- What to work on -
Reproduce the listing below verbatim, line for line, omitting every picture.
Segment Open
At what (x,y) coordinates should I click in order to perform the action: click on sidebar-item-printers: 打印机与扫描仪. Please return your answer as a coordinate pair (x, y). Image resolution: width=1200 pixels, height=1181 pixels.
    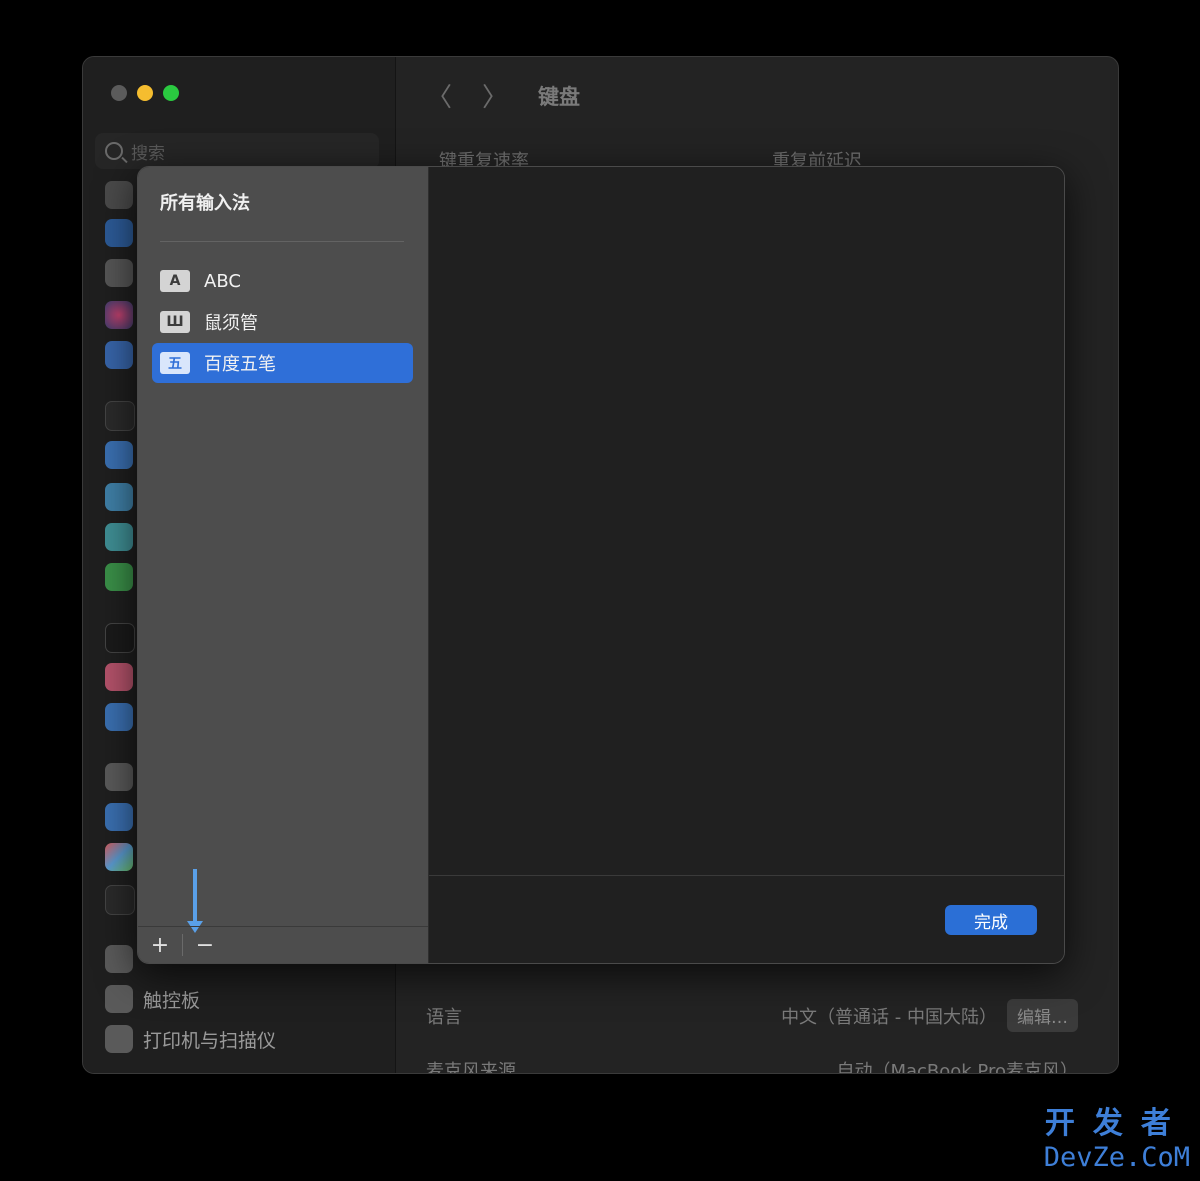
    Looking at the image, I should click on (190, 1039).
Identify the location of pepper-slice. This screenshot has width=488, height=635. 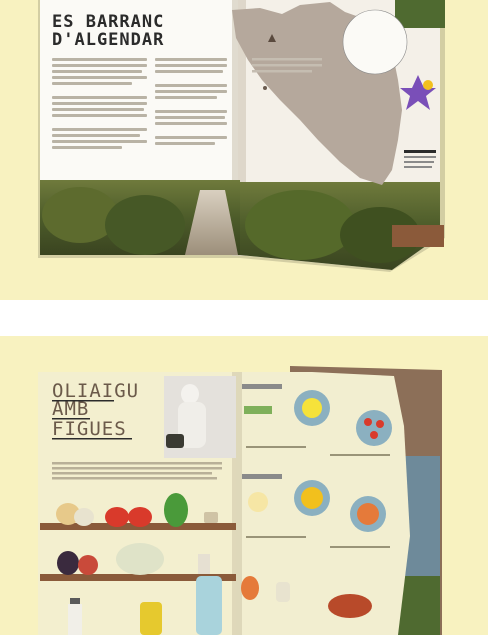
(258, 502).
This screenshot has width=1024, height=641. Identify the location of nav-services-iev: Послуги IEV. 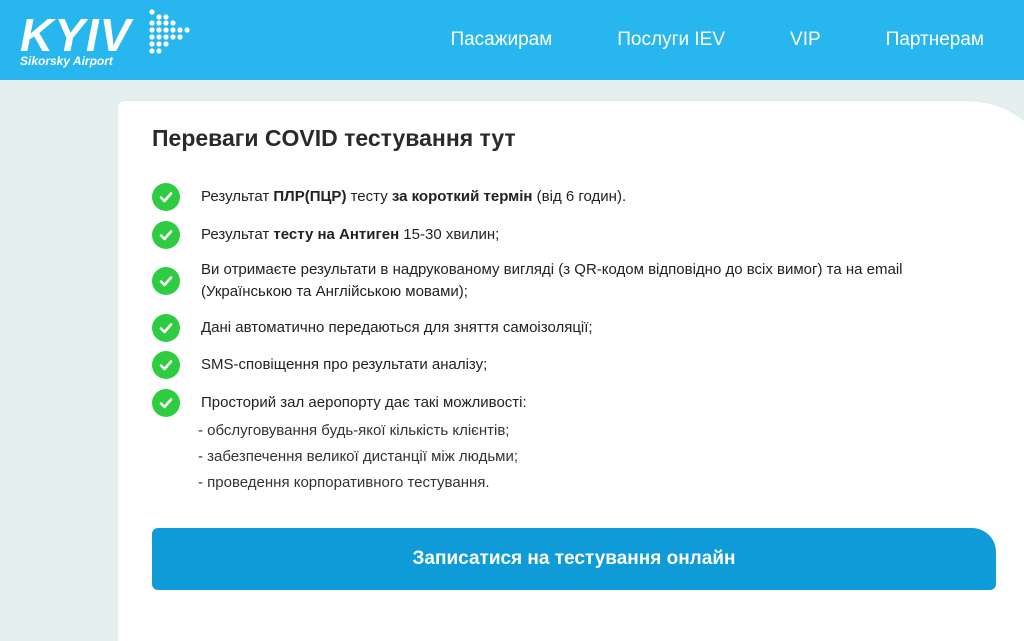
(671, 40).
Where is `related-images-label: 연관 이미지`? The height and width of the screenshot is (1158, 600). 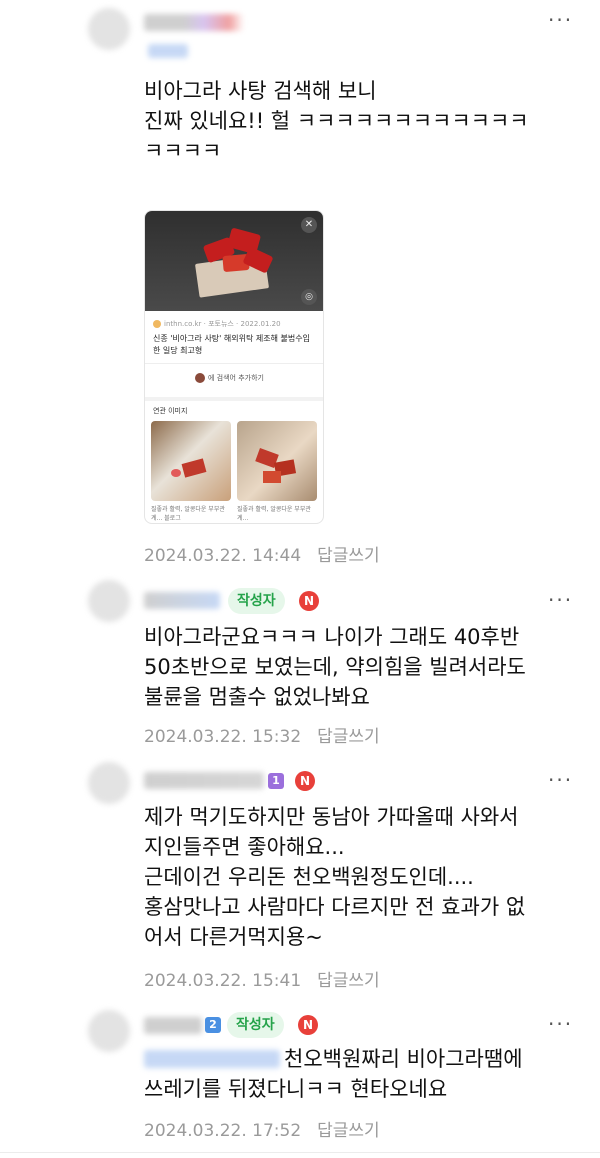
related-images-label: 연관 이미지 is located at coordinates (170, 411).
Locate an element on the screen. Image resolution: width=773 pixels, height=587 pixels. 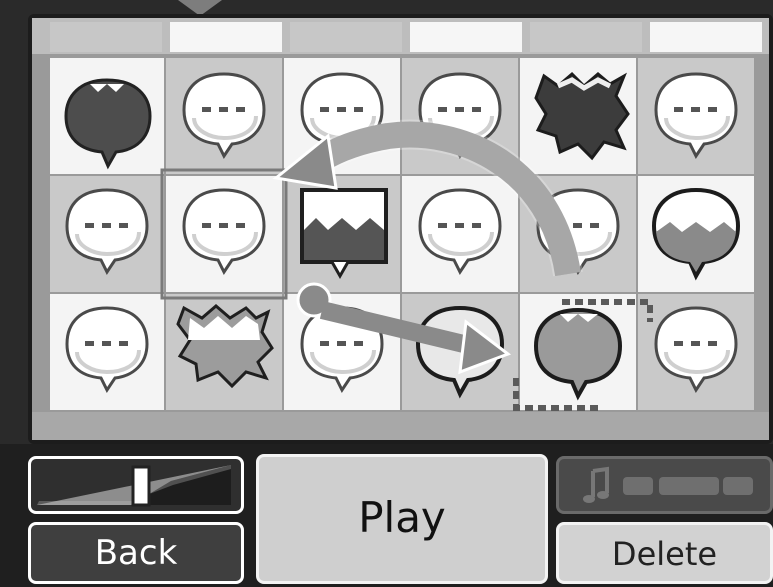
Segment Closed
- Expected output -
At what (x,y) coordinates should I click in order to perform the action: click on sidebar-item-printers: 打印机与扫描仪. Please return your answer as a coordinate pair (x, y). Image resolution: width=1200 pixels, height=1181 pixels.
    Looking at the image, I should click on (190, 1039).
Identify the location of pepper-slice. This screenshot has width=488, height=635. 
(258, 502).
This screenshot has width=1024, height=641. Identify the location of nav-services-iev: Послуги IEV. 
(671, 40).
Where is `related-images-label: 연관 이미지`? The height and width of the screenshot is (1158, 600). 
related-images-label: 연관 이미지 is located at coordinates (170, 411).
Locate an element on the screen. Image resolution: width=773 pixels, height=587 pixels. 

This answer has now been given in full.